San daha güçlü durmak için elinden geleni yaptı ama adamın önünde yarım yamalak saygıyla eğilirken gözlerini devirmesine engel olamadı.
"Saygı!" diye bağırdı tekrar ve San'ın yanağına sertçe vurdu. "Önceki babana her nasıl davrandıysan bana öyle davranmayacaksın! Bunu öğrenmen gerekiyor!"
"Elbette," diye cevapladı San, üvey babasının sert elinin etkisiyle yanağına acı hissi saplanırken gözleri sulanmıştı. En azından yüzüklerini takmamış. "Ama sen bana onun davrandığı gibi davranıyorsun."
Jongun bir anlığına utanmış gibi görünse de çenesini kaldırarak duruşunu bozmadı. "Kurallara uyacaksın. Sana öğretilen buydu, değil mi?"
San hafifçe başını sallayarak onayladı, ellerini arkasında birleştirirken adam tekrar konuşasıya kadar başını kaldırmadı. "Rehberlik... nasıl gidiyor? Kendindeki sorunları fark edebildin mi?"
San cevap vermeyince Jongun daha da üzerine gitti; sözlerinde hiçbir içtenlik yoktu. "Sorunun çözüldü mü?"
San artık bıkmıştı. Bu ana kadar sabretmişti. Dudaklarında acı bir sırıtış belirirken aniden hissettiği bir cesaretle adamın koyu gözlerine baktı. "Aslında... şu anda biriyle birlikteyim."
Jongun'un yüzü hafiften değişirken sert yüz ifadesi yerini rahatlamaya bıraktı. "Kızın adı ne? Belki de onu onaylamak için annenle ben onunla tanışmalıyız-"
Yeter artık. "Adı Jung Wooyoung."
San, seni lanet aptal- "Ve birlikte oldukça mutluyuz. Senin onayına ihtiyacım yok."
Dudakları ince bir çizgi halini alırken Jongun'un gözleri tekrar koyulaşmış, yüz ifadesi sertleşmişti. "Ne?"
San'dan daha güçlü olan adam onu kolundan kavrayarak çalışma odasına sürükledi ve onu sandalyeye oturturken masanın üzerine dizdiği kitapları fırlatarak yerde büyük bir dağınıklığa neden oldu. San'ın ellerini zorla masanın boş yüzeyine koyarken bir yandan da elindeki tahta sopayı sallıyordu. Ama San ilginç bir şekilde sakindi.
"Seni düzeltmeleri gerekiyordu!" diye konuştu adam tükürürcesine ve San'ın tepesinde sopayı kaldırmasının ardından eklemlerinin üzerinde indirdi.
Elleri acı içinde çığlık atarken kendisi yerinden kıpırdamamıştı bile. "Düzeltilmeye ihtiyacım yok! Artık bunun farkındayım."
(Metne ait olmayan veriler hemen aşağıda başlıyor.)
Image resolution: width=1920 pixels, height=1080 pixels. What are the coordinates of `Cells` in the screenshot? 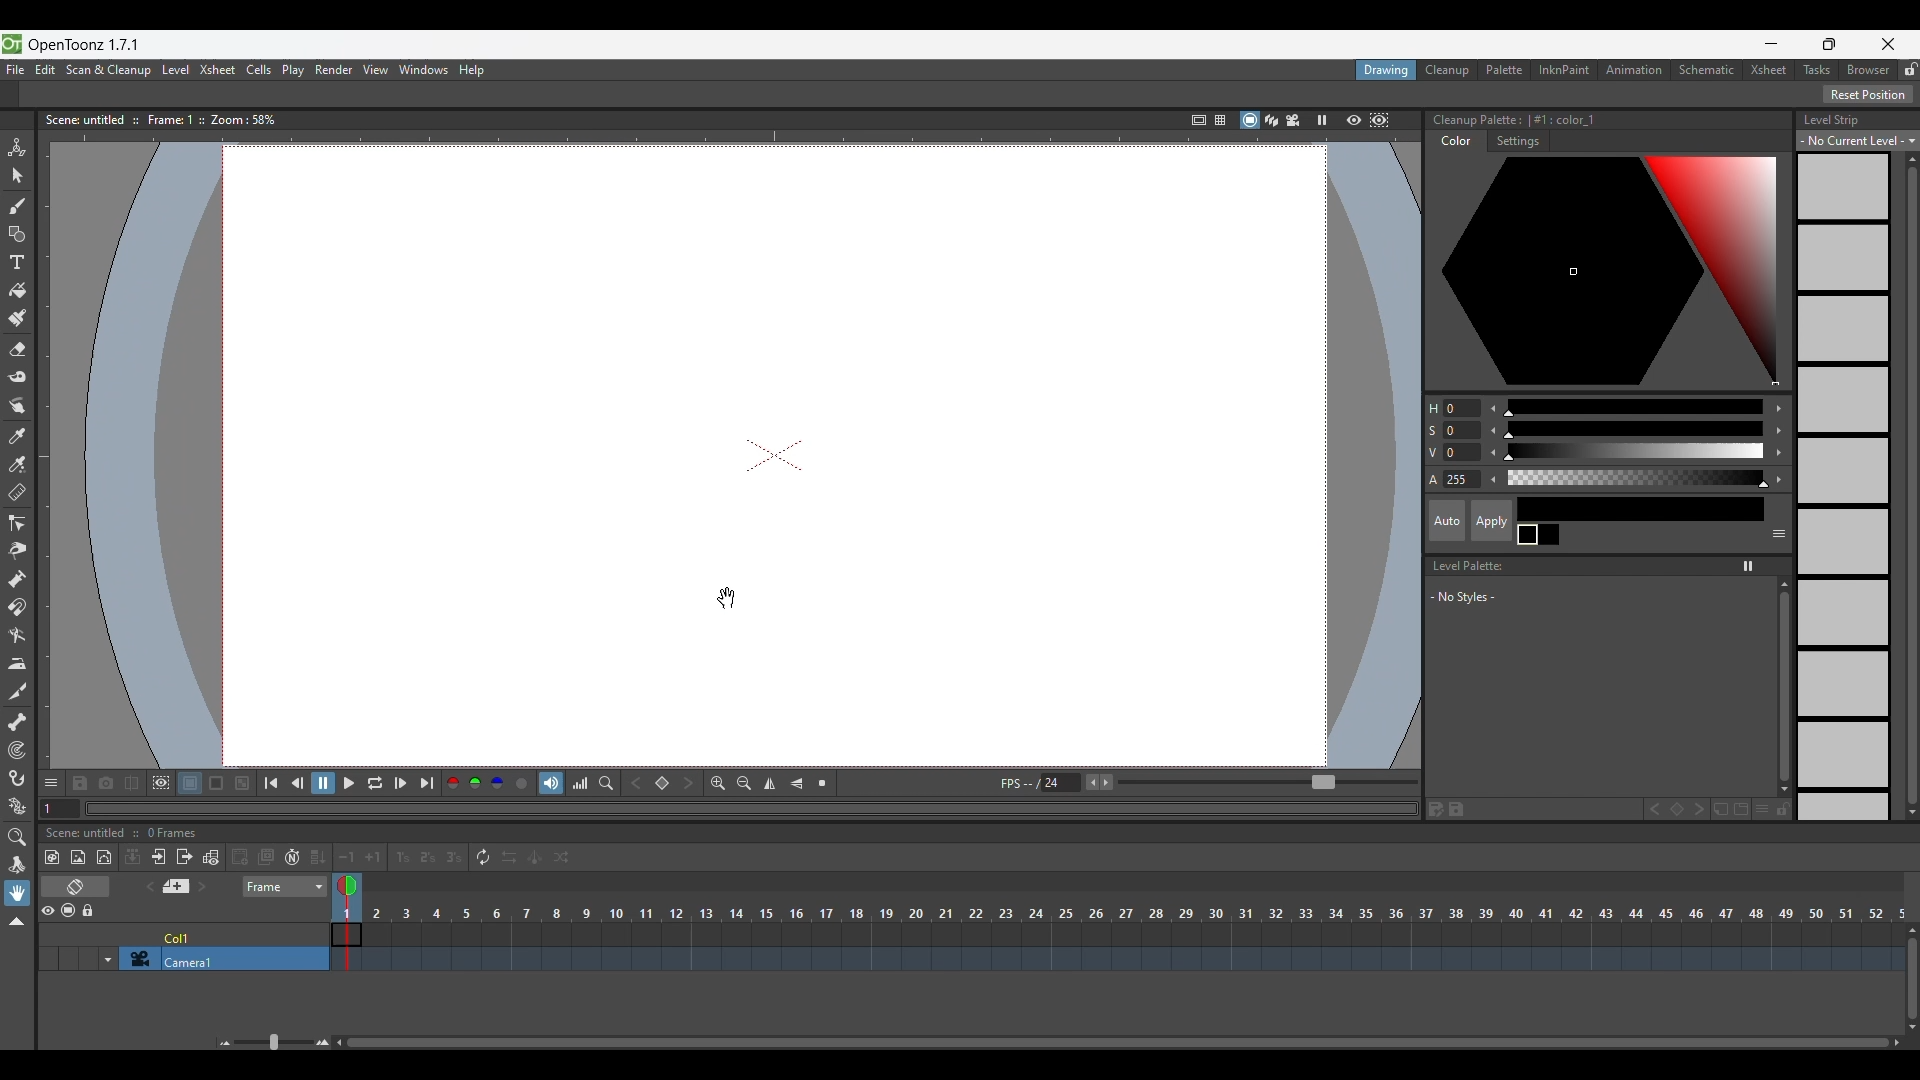 It's located at (259, 70).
Ama bu bir darbe daha inmesine neden olmuş ve taze yaraların belirdiği ellerinde sıcak kan yüzeye çıkmaya başlamıştı. "Bu sana bir ders olsun San. Seni cezalandırmıyorum. Sadece öğren-"
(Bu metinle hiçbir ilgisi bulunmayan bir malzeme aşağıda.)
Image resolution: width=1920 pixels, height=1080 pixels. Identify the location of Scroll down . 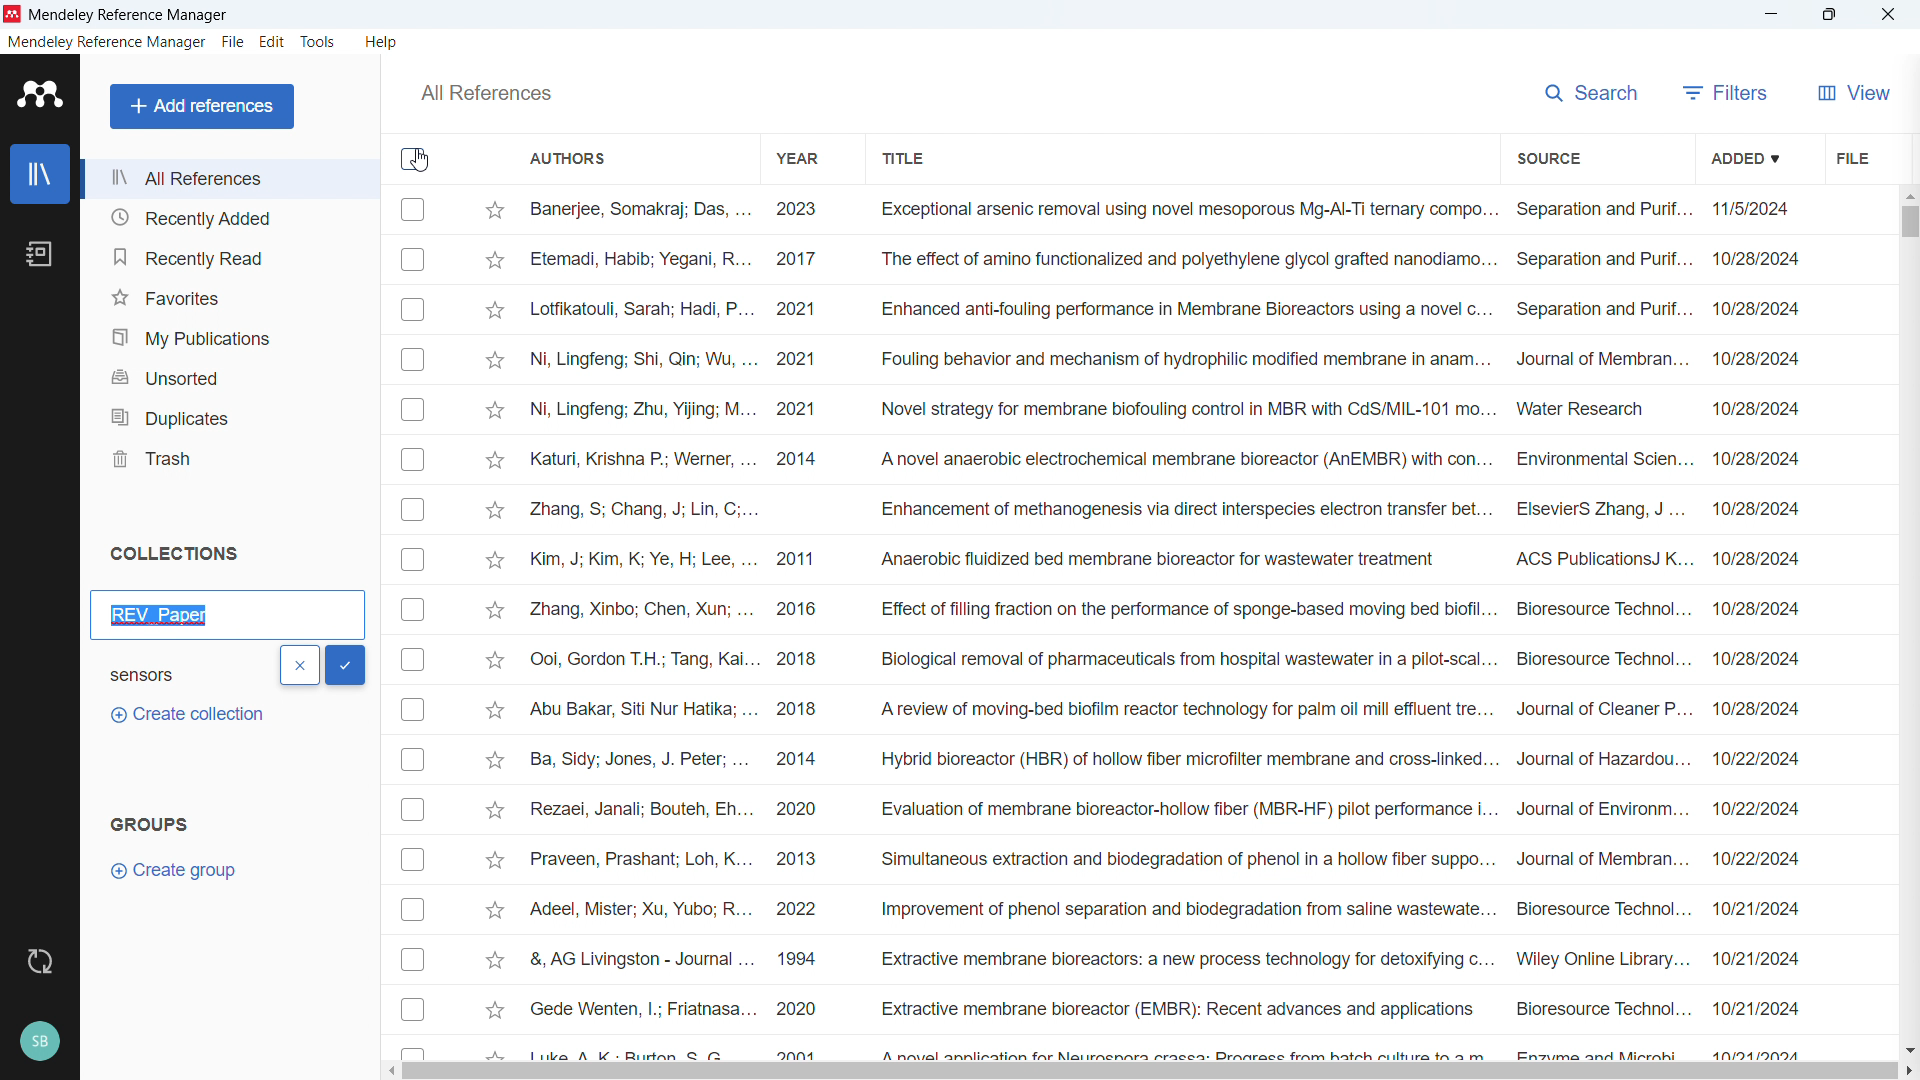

"Hayır," diye karşılık verdi San, titreyen ellerini masadan çekti ve hızla yerinden kalktı. "Kimi seveceğimi söylemek sana düşmez."
Titrek bir nefes alırken her şeyi daha da iyi hale getirmesi gereken adama bakarken gözlerinden alevler fışkırıyordu. "Buna sen karar veremezsin. Ben veririm."
Ve o sözlerle birlikte San çalışma odasından için de biraz da olsa Jongun'un onu takip edeceği korkusuyla koşarak çıktı. Ama adam hareket edemeyecek kadar şaşırmıştı.
Odasının kapısını çarptıktan sonra kilitledi, zonklayan ellerini görmezden gelirken kapıdan geriye doğru uzaklaşarak duvara yaslandı, sanki Jongunla arasına mümkün olduğunca mesafe koymaya çalışıyormuş gibiydi.
Daha önce bana asla vurmamıştı.
Demek ki bir şeyler değişiyordu. Ama hissettiği korkuya rağmen onun karşısında daha dik durabildiği için gurur da duyuyordu.
Ve Wooyoung'u sevgilisiymiş gibi gösterdiği için aptallığına inanamıyordu.
"Sen aptalın tekisin Choi," diye kendi kendisine söylenirken yaralı eklemlerine ve üstlerindeki kurumuş kana bakıyordu.
Neredeyse kahkaha atacaktı. Daha çok eski kafalı üvey babam için mi endişeleniyorum yoksa Wooyoung'un sevgilim olduğu yalanını söylediğim için mi endişeleniyorum?
Kapı birisi tarafından sertçe ve ardı ardına çalınmaya başlayıp kapının kolu zorlanırken San korkuyla kapıya baktı. Kilitli.
Tahta kapının ardından annesinin tiz sesini duyasıya kadar nefesini tutmuştu. "San, tatlım? Benim."
Yavaşça kapıya ilerledi, kapını kilidini daha da yavaş hareketlerle açtıktan sonra annesinin girmesi için kapıyı araladı.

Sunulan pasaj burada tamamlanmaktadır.